Twitter Language Identification

TweetLID is a workshop and shared task on the automatic identification of the language in which tweets are written. It will take place on the 16th of September, 2014, in Girona, co-located with SEPLN 2014. The objective of the task is to bring together researchers interested in the topic, as well as to join forces to experiment with and compare different approaches for identification of tweet languages.

The identification of tweet language is arousing an increasing interest in the scientific community (Carter et al., 2013). Identifying the language in which a tweet is written is crucial if we intend to apply NLP techniques subsequently on the tweet, e.g., machine translation, sentiment analysis, information extraction, etc. Accurately identifying the language will facilitate the application of resources suitable to the language in question.

However, despite the increasing volume of research in identification of major languages such as English, French, or Spanish, the application of these techniques to other languages with lesser presence on Twitter has not been studied in detail. The scope of the task will focus on the 5 top languages of the Iberian Peninsula (Spanish, Portuguese, Catalan, Basque, and Galician), besides English. These languages are likely to co-occur along with many news and events relevant to the Iberian Peninsula, and thus an accurate identification of the language is key to make sure that we use the appropriate resources for the linguistic processing.

The workshop aims to be a forum where researchers will have a chance to compare their algorithms, systems, and results. The organizing committee will release an annotated development corpus that will enable participants to train their systems. The final evaluation will be conducted with another unannotated corpus that the participants will have to submit with their results in a short period of time.

Call for Participation


Interested participants need to register for the task and workshop by sending an email to tweetlid@elhuyar.com on or before May 30th.

Paper submission

The paper submissions will open in July, once the evaluation of the shared task is completed. Submissions will not exceed the maximum length of 4 pages, and will be formatted following the SEPLN journal styles.
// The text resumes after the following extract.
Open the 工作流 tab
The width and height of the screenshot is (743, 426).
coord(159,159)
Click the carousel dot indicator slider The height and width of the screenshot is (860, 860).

The proceedings of the workshop will be published using the ceur-ws.org repository, and will be indexed by DBLP.

Important dates

  • June 6th: Inscription deadline
  • June 2nd: Release of the development-set
  • July 1st: Release of the test-set
  • July 3rd: Result submission deadline
  • July 12th: Result publication
  • July 25th: Short paper submission deadline
  • August 31st: Papers’ camera ready version
  • September 16th: Workshop